Given that MySQL Replication is dual-thread, it is importatnt to recognize how Replication looks when it is broken. There are four main topics is this area
SQL Thread Dies
The SQL Thread is responsible for
- Getting the Next SQL Statement fromt the Relay Logs
- Executing the SQL Statement
- Rotating Relay Logs by Deleting any Relay Log that had all its SQL Entries Executed
If any SQL error happens, the SQL Thread simply dies and the following is posted to its Slave Status:
- Error Number
- Error Message
- SQL statement that experienced the Error
- Current database
- Master Log File where the SQL Originated
- Master Log Position where the SQL Originated
This gives an opportunity to troubleshoot, skip the error, run the SQL statement by hand, start replication back up. Sometimes it may be a SQL-based error, such as error 1062 (Duplicate Key). Other times, it may be related to the Storage Engine or the OS.
To figure out if an SQL statement will break replication, you should take any DML (INSERT, UPDATE, or DELETE) and make a corresponding SELECT using the WHERE clause of the DML. Then, run that SELECT to see if the data you are about to manipulate really exists or not.
I/O Thread Dies
The I/O Thread is responsible for four(4) things:
- Downloading SQL from the Binary Log Entries of a Master
- Recording SQL into its Local Relay Logs as a FIFO queue
- Acknowledging Communication Failure
- Attempting the Reestablish of I/O Thread
Any network latency may cause the I/O Thread to simply die and retry connection. Once a while under those circumstances, the Slave's viewpoint of the Master's log file and position (as logged in its relay logs) may be out-of-sync with what Master actually recorded in its binary logs.

☆ ☆ ☆ ☆ ☆ ☆ ☆

#### Required work:
(1) Reproduce the passage on MySQL replication word for word from "To figure out" to "its binary logs.".
(2) Write the next part of the passage on MySQL replication, picking up after its final sentence.
The data that comes after the passage on MySQL replication has no connection to it.

#### Provided material:
☆ ☆ ☆ ☆ ☆ ☆ ☆

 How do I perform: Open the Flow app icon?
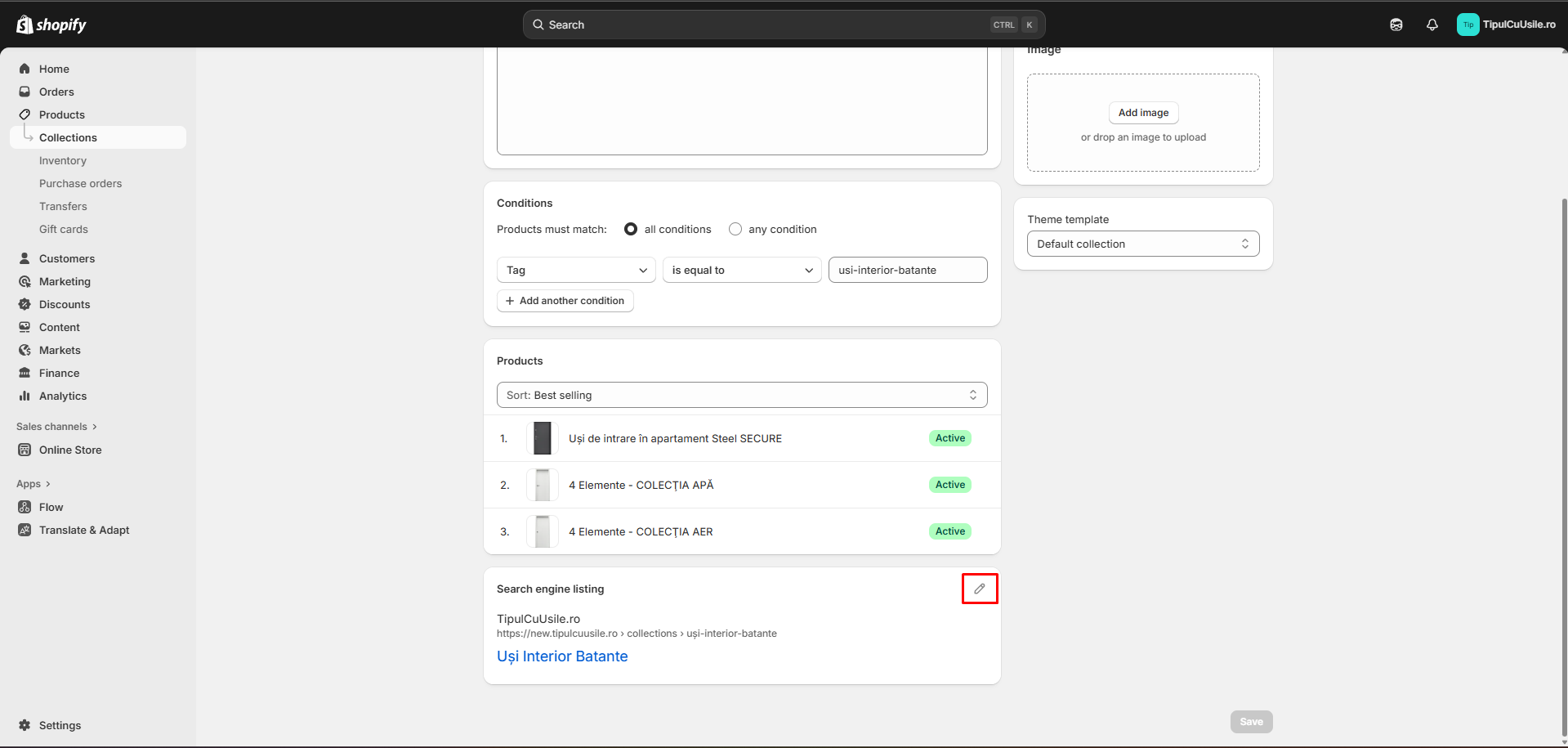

☆ ☆ ☆ ☆ ☆ ☆ ☆

#### Answers per task:
(1)
To figure out if an SQL statement will break replication, you should take any DML (INSERT, UPDATE, or DELETE) and make a corresponding SELECT using the WHERE clause of the DML. Then, run that SELECT to see if the data you are about to manipulate really exists or not.
I/O Thread Dies
The I/O Thread is responsible for four(4) things:
- Downloading SQL from the Binary Log Entries of a Master
- Recording SQL into its Local Relay Logs as a FIFO queue
- Acknowledging Communication Failure
- Attempting the Reestablish of I/O Thread
Any network latency may cause the I/O Thread to simply die and retry connection. Once a while under those circumstances, the Slave's viewpoint of the Master's log file and position (as logged in its relay logs) may be out-of-sync with what Master actually recorded in its binary logs.

(2)
Other side effects may include corrupt relay log entries
- caused by bad network transmission, which can be corrected by running CHANGE MASTER TO from the last SQL statement from the Master that the Slave executed.
- caused by corrupt binary log entries on the Master which was successfully transmitted to the relay logs, which can be corrected by
RESET MASTER;
on the Master to Zap all binary logs
- setting up replication from the new current binary log
- using pt-table-sync to correct differences
Temporary Table Usage
Troubleshooting this is like playing "pin the tail on donkey". Most developers are unaware of this until it happens and you try to fix it not realizing where the cause of this began. Here is the scenation: If you use CREATE TEMPORARY TABLE
on a Master, it will replicate to the Slave. During the time the table is in use, it will be kept in existence in the SQL Thread. If you issue STOP SLAVE;
, the SQL Thread is voluntarily killed along with all temporary tables the SQL Thread was holding. You do not realize that this has occurred until you issue START SLAVE;
and the SQL Threads dies again because the needed temp table no longer exists.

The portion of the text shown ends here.